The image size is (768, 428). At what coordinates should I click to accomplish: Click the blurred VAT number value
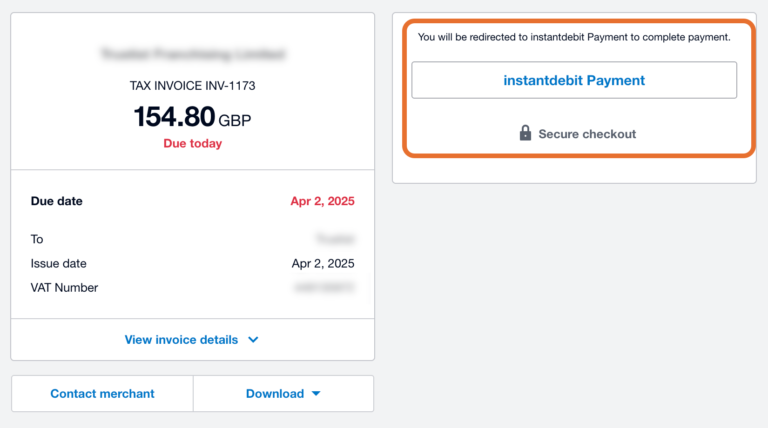(x=324, y=287)
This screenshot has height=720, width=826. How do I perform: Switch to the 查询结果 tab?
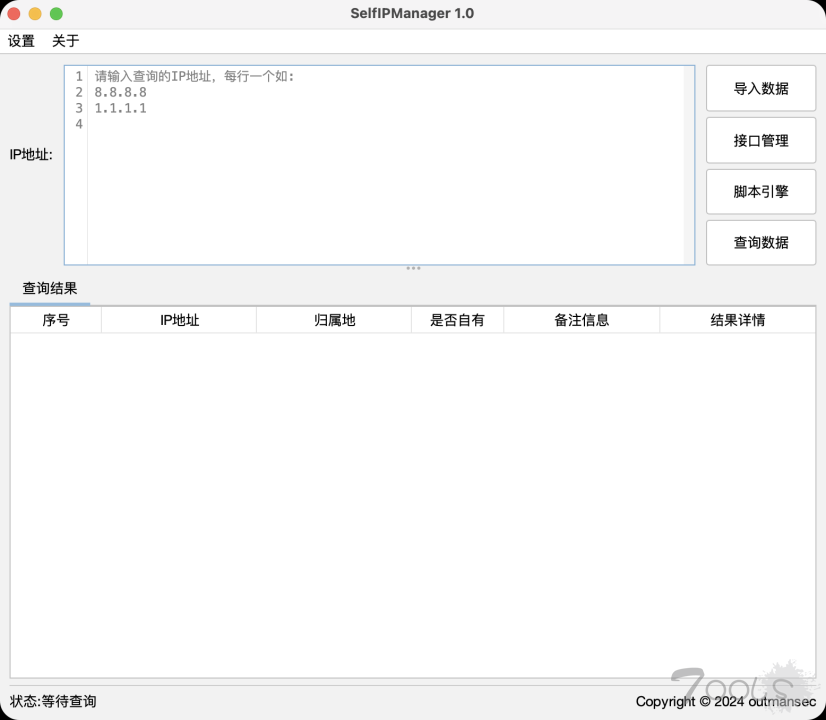[51, 288]
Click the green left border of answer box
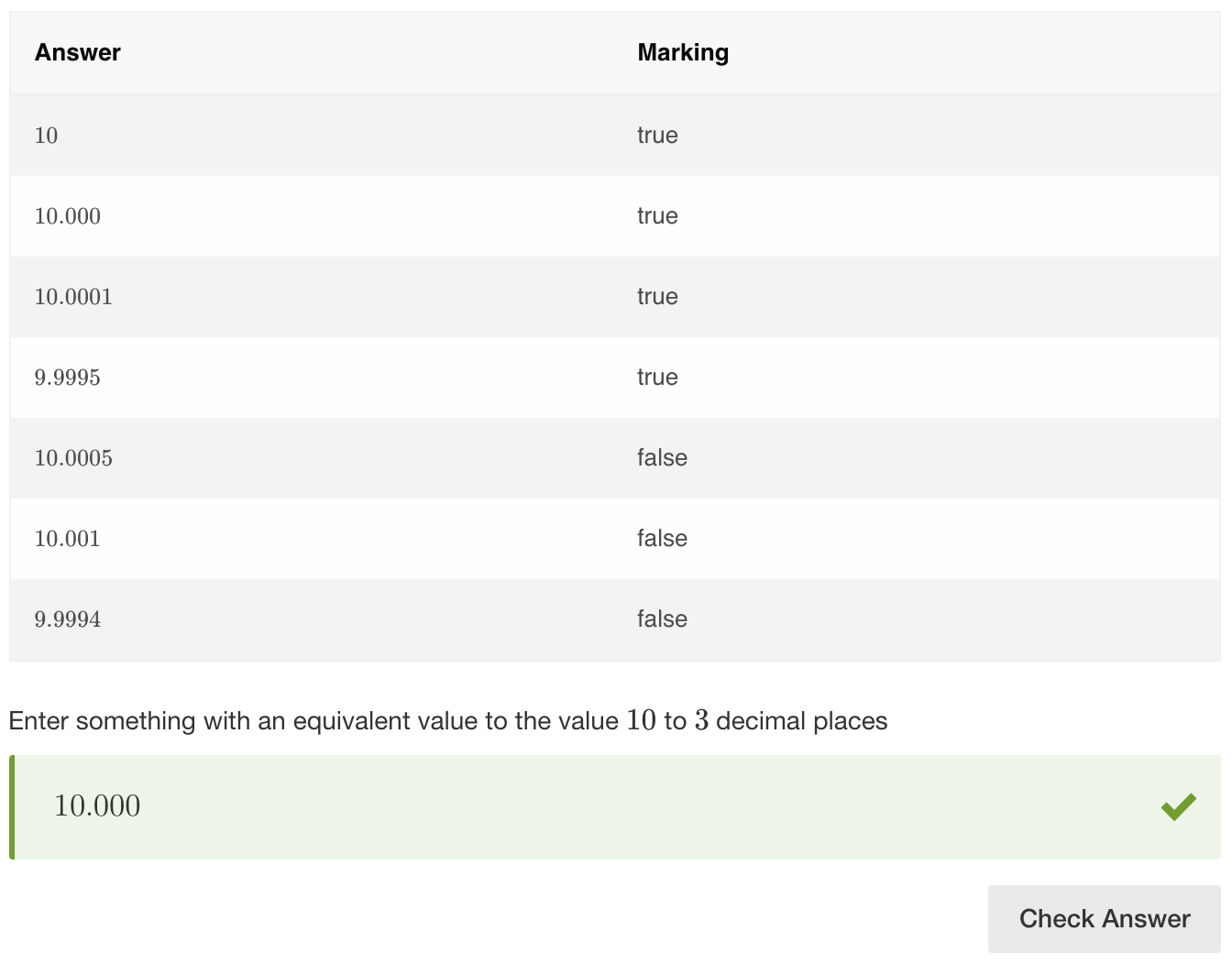Screen dimensions: 1232x964 (x=11, y=806)
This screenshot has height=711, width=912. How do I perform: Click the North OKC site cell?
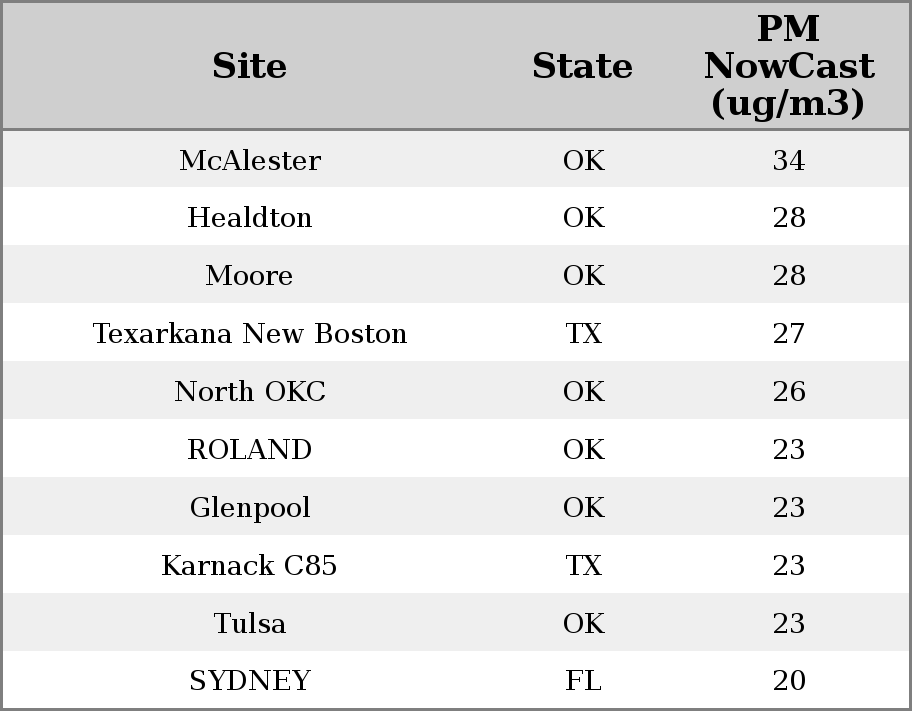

> [What the exercise asks]:
The answer must be the whole listing, word for word, with no pictures in it. Please write it out.

> [Your solution]:
The image size is (768, 428). At what coordinates should I click to accomplish: Click the blurred VAT number value
(x=324, y=287)
This screenshot has height=720, width=826. How do I perform: Switch to the 查询结果 tab?
[51, 288]
Click the green left border of answer box
Screen dimensions: 1232x964 (x=11, y=806)
This screenshot has height=711, width=912. How do I perform: Click the North OKC site cell?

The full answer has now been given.